Imagine for a second that the Google index is a big sheet of glass. Now, imagine GoogleBot is a big, fat, black marker. How do you go removing traces of ink? In other words, how do you get GoogleBot to de-index .Mac pages?

Once upon a time, FJZone.org was a .Mac hosted site. It was as uninteresting as it is today, a lot more purple and, dare say it, it used tables for layout. A good year and a half ago, I moved it from .Mac to my first real host, a company with which I still am in great terms today.

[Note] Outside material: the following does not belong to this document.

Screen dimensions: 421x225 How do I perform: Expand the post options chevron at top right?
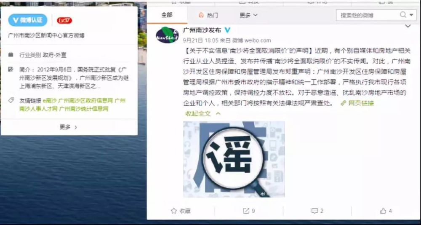tap(408, 26)
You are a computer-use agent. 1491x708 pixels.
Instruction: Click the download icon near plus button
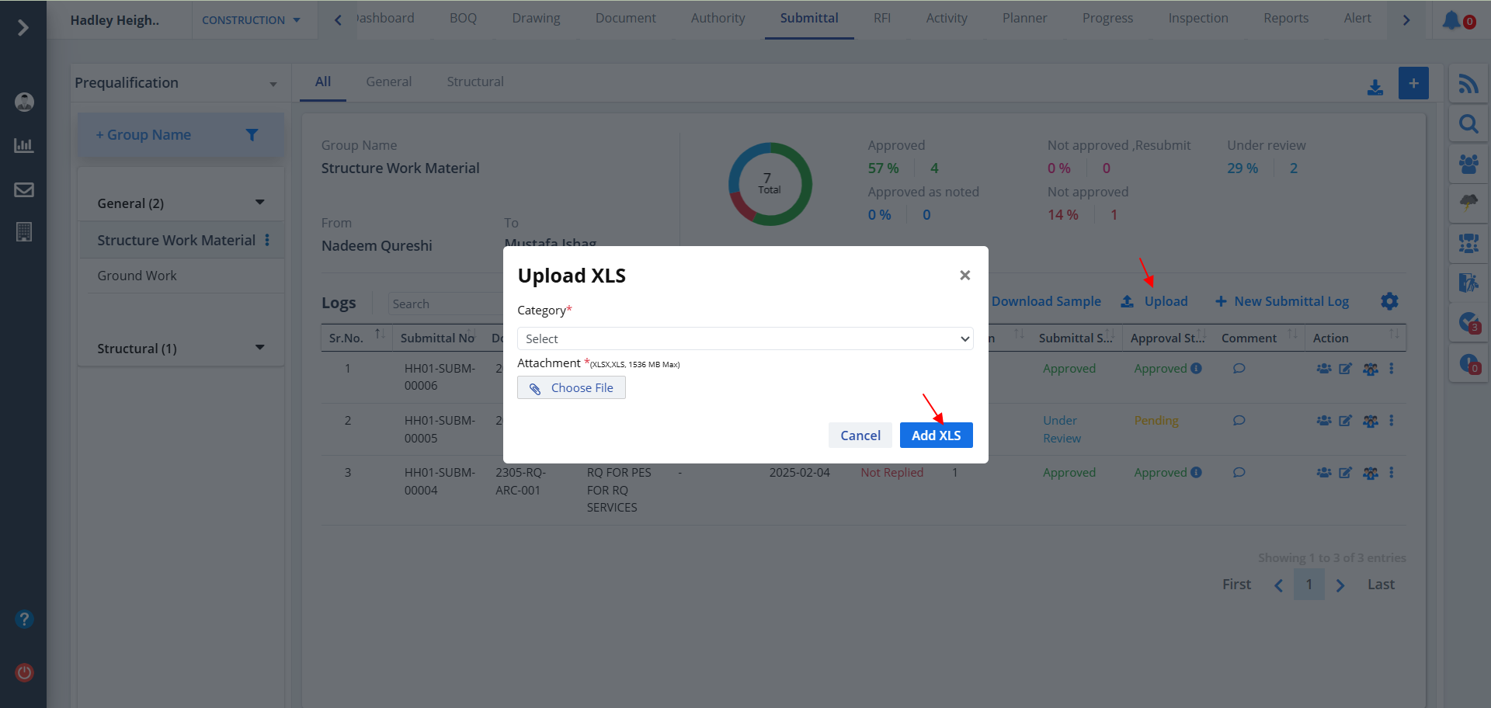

Over the years, the Zone has been moved and removed more than reasonable. Now, I always strive to use proper redirection in my htaccess files so as not to break anything but, as always, a couple links are no longer valid. Whenever such a situation arises, I ask Google to remove the page in question from their index. Not an ideal solution by any means, but it prevents disappointments and helps reduce on the number of incoming visitors requesting that particular link. Of course GoogleBot is supposed to be auto-updating but that never proved true in my experience.

For links that used to live at my host’s, the solution is simple: remove the page, add a mod_rewrite declaration in the appropriate htaccess file so that requesting it returns a “Gone” error code and fill in a form on Google’s site.

Pages created on .Mac however are the source of a never-ending headache. Indeed, whenever one requests a page on an account that no longer exists (such as the former .Mac FJZone account), the Apple servers dutifully serve a tri-lingual error page… all the while returning a “200 Found” code. In other words, as far as robots are concerned, .Mac pages live forever.

I’ve spent the past few weeks pondering on the topic and my conclusion so far is that the ball lies in .Mac’s camp. Does anyone know of a better solution?